* [Excerpt]
Joel: I'm sorry to use you as an example. Bad form on my part. But I don't want to back off from my general point: that we should be open to evidence, and not fall into the trap that McWilliams seems to have fallen.
I view McWilliams much as I do some of those that most vehemently disagree with him: as idealogues. They've staked out their positions and cherry-pick evidence to support those positions. We should discount their opinions accordingly, or at the very least view them with a healthy dose of skepticism. My main concern is that the most public supporters and dectractors of the local/organic/natural/etc. food movement too often seem to not want to look coldly at the evidence. See Prof. Nestle's original post on this topic, which questioned not just McWilliams but the science seemingly because she didn't like the result or the financiers of that science.
My reading of the original journal article is this: the alternative production systems are potentially more susceptible to some animal diseases than are conventional production systems, perhaps because they choose not to use profylactic doses of antibiotics. The work is preliminary, as the authors note, and raises some additional questions that could be the subject of further study. It does not in any way address a host of also relevant questions: among others, the causes of apparently different rates of serpositivity; the magnitude of the problem; the costs (and benefits) associated with profylactic use of antibiotics in conventional agriculture; and so on. But it is appropriate that this work be part of the public debate.

* [Tasks to perform]
(a) According to the comment on McWilliams and food research above, why might alternative production systems be more susceptible to some animal diseases?
(b) Please continue the comment on McWilliams and food research above from its final sentence.

* [Record set]
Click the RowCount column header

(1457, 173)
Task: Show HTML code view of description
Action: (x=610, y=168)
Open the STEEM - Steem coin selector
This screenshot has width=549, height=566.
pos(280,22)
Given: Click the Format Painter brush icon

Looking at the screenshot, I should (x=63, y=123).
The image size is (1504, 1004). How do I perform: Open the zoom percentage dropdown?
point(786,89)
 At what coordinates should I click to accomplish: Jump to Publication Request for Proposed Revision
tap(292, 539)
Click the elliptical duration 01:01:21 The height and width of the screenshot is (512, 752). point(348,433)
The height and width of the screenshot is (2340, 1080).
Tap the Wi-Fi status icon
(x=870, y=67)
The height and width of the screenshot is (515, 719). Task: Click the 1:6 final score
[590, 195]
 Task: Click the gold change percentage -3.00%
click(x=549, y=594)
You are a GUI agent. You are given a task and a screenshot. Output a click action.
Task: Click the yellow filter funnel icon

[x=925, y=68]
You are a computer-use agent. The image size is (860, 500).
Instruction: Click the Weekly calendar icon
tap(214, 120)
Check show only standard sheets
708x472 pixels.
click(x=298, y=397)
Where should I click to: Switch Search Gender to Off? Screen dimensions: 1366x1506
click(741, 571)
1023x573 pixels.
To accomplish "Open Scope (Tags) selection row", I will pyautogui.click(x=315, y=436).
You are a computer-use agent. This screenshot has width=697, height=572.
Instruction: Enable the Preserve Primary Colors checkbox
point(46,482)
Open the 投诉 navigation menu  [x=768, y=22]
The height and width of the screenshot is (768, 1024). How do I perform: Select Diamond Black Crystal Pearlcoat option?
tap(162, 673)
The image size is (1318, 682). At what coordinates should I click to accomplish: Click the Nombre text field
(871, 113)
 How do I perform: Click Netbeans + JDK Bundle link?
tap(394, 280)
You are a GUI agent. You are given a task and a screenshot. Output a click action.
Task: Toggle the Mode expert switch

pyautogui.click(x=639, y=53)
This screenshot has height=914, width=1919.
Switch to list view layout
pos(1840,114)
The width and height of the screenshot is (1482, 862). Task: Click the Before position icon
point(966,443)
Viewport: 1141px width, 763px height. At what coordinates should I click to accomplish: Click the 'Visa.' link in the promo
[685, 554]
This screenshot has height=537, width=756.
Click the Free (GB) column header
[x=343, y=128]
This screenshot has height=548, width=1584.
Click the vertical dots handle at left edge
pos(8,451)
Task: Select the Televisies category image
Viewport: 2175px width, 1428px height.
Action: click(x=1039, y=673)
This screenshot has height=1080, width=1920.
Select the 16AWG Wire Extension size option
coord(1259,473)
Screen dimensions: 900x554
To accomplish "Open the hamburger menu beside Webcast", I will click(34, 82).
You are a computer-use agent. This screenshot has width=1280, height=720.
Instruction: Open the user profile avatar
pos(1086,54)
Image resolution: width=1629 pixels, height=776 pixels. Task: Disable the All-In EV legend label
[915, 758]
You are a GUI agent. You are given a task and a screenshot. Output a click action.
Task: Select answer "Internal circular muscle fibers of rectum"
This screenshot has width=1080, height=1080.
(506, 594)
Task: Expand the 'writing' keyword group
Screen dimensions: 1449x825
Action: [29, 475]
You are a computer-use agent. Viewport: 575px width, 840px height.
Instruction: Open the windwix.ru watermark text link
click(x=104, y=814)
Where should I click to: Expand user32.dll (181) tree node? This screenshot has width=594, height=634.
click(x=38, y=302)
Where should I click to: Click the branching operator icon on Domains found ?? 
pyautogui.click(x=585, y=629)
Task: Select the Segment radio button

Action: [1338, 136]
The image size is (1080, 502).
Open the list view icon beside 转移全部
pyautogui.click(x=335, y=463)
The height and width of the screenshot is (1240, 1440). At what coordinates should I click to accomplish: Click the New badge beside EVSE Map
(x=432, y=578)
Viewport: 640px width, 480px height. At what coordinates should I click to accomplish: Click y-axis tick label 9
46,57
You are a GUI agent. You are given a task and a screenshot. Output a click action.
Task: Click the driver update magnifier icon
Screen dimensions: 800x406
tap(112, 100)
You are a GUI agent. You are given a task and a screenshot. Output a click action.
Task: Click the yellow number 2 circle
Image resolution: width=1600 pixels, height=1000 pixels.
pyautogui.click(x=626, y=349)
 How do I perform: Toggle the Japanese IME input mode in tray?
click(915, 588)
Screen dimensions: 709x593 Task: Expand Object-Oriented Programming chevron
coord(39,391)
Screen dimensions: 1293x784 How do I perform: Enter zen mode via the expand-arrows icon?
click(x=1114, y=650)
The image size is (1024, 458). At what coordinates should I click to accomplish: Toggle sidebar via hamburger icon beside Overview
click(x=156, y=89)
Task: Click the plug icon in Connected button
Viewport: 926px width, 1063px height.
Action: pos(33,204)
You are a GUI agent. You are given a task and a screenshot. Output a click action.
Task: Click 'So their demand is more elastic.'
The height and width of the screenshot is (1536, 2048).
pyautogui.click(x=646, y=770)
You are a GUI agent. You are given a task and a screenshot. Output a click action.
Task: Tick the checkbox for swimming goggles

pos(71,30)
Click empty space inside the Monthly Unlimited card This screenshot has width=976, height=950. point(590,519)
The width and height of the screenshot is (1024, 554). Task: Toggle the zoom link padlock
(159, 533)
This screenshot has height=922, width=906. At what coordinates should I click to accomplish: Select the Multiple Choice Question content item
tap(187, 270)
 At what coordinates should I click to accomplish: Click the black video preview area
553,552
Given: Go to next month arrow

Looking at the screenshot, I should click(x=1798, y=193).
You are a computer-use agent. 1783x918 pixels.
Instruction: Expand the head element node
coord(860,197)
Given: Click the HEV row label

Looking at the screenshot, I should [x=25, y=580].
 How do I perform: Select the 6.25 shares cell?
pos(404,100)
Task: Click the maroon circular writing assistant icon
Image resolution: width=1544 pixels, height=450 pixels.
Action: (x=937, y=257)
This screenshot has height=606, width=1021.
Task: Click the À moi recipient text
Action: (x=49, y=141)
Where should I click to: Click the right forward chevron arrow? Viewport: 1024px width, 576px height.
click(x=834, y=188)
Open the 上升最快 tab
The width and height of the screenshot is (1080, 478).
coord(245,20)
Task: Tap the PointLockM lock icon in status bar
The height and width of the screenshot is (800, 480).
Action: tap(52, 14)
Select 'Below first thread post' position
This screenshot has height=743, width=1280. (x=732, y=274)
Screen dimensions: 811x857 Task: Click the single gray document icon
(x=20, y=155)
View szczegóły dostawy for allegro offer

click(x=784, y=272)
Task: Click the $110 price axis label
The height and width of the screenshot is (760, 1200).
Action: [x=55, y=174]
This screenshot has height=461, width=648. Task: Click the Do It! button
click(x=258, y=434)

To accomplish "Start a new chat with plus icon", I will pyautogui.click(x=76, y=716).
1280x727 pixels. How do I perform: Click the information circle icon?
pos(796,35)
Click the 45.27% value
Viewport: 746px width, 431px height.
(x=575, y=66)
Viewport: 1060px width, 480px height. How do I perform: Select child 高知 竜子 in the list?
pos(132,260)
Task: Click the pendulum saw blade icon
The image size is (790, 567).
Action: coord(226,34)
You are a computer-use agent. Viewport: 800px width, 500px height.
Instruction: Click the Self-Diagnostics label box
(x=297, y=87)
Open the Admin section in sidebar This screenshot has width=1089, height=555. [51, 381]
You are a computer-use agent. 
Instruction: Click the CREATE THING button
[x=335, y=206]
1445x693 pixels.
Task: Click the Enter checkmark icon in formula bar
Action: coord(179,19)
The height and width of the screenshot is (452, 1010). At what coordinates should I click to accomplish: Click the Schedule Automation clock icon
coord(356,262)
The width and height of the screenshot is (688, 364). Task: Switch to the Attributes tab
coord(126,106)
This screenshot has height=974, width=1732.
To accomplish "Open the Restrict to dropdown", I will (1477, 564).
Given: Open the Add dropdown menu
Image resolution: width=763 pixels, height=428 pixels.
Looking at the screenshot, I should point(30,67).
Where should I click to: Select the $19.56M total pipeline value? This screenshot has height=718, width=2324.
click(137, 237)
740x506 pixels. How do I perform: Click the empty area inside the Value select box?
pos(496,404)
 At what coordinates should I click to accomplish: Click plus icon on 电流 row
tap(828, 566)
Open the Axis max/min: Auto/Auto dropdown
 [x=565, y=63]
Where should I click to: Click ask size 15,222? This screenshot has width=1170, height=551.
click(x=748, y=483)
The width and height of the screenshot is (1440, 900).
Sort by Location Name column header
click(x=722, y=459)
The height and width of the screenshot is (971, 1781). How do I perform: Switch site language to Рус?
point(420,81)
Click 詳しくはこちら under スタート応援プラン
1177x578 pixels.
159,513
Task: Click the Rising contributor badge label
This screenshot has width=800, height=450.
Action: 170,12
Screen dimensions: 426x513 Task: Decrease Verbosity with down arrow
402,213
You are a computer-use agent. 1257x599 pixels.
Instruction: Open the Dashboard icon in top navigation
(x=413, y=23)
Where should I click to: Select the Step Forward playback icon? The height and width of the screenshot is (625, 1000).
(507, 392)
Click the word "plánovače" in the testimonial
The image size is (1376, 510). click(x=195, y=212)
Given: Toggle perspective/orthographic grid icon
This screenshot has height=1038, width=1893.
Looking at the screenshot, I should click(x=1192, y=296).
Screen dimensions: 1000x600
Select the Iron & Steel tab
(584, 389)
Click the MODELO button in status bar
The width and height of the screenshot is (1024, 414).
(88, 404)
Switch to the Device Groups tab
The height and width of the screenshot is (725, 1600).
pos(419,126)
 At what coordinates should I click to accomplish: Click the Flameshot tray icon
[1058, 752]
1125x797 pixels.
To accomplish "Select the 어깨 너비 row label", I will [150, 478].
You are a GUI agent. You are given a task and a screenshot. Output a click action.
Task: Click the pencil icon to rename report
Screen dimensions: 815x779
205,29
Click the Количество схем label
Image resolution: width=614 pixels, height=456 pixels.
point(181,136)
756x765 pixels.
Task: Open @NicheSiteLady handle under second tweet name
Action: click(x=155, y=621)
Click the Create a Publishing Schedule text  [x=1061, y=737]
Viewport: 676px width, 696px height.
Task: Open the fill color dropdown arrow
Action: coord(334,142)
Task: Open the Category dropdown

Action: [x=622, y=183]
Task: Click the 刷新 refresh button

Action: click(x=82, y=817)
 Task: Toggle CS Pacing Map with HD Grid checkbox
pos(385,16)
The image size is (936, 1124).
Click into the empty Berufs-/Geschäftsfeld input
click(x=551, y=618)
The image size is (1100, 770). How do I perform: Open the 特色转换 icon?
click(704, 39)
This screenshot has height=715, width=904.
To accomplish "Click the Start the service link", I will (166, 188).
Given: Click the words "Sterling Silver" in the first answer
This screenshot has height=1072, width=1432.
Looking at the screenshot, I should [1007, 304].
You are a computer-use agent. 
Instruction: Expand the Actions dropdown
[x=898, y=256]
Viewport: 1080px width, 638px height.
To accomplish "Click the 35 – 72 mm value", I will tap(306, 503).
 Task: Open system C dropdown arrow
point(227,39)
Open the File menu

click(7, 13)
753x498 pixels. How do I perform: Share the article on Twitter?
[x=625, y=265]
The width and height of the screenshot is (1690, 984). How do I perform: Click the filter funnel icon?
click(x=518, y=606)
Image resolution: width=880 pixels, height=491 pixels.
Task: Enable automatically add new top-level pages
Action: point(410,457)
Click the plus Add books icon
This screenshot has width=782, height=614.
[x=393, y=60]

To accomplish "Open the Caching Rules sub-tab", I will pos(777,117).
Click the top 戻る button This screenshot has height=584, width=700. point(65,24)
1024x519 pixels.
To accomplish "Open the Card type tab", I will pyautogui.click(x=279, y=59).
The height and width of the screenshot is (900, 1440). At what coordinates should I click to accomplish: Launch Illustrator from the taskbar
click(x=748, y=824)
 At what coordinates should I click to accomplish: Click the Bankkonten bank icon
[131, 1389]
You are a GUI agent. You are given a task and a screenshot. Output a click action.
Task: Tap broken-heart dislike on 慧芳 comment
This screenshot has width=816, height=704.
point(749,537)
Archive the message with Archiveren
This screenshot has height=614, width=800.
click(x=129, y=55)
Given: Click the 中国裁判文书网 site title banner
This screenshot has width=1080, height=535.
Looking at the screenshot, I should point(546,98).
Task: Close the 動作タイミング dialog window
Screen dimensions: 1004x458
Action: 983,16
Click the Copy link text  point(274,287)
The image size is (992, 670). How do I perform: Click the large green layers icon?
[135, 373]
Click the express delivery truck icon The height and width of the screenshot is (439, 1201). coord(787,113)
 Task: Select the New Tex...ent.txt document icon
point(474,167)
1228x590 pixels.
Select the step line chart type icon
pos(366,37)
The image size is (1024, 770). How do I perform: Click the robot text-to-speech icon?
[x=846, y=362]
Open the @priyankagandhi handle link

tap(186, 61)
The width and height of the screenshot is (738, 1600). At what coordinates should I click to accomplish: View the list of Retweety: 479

* [Answer section]
(a) Perhaps because they choose not to use prophylactic doses of antibiotics.

(b)
Professor McWilliams seems to appreciate the value of strawmen since he used them in his original article, and he used one to catch this blatant “red herring” in the choppy sea of responding words. If one questions the motivation behind a research study, one does not necessarily question the integrity of the study or the veracity of the results. While much academic research is sponsored by commercial entities - both directly and through veiled intermediaries such as “industry boards” - with the intent of confirming a specific position, one can only wonder what the affect of “unofficial” reporting of negative results to a sponsor has on the completion of a preliminary study and on further studies in that area. I am not sure that by raising a question about a study’s funding, one is suggesting a “grand conspiracy,” or a conspiracy at all, after all, we are not talking about “credentialed scientists” under the direct control of a company, and we are certainly not talking about the suppression of scientific results, as in the case say...of asbestos producers or big tobacco. No, this study was conducted in the light of day, and the results were reported in a peer-reviewed journal. One would have only hoped that the last sentence of the report’s abstract:
“This warrants a robust epidemiologic study to determine the role of various risk factors in the two production systems that may lead to persistence of bacterial (Salmonella) pathogens and reemergence of parasites (such as Trichinella) of historical significance.”
would be an indication to its readers of what can and cannot be drawn from it.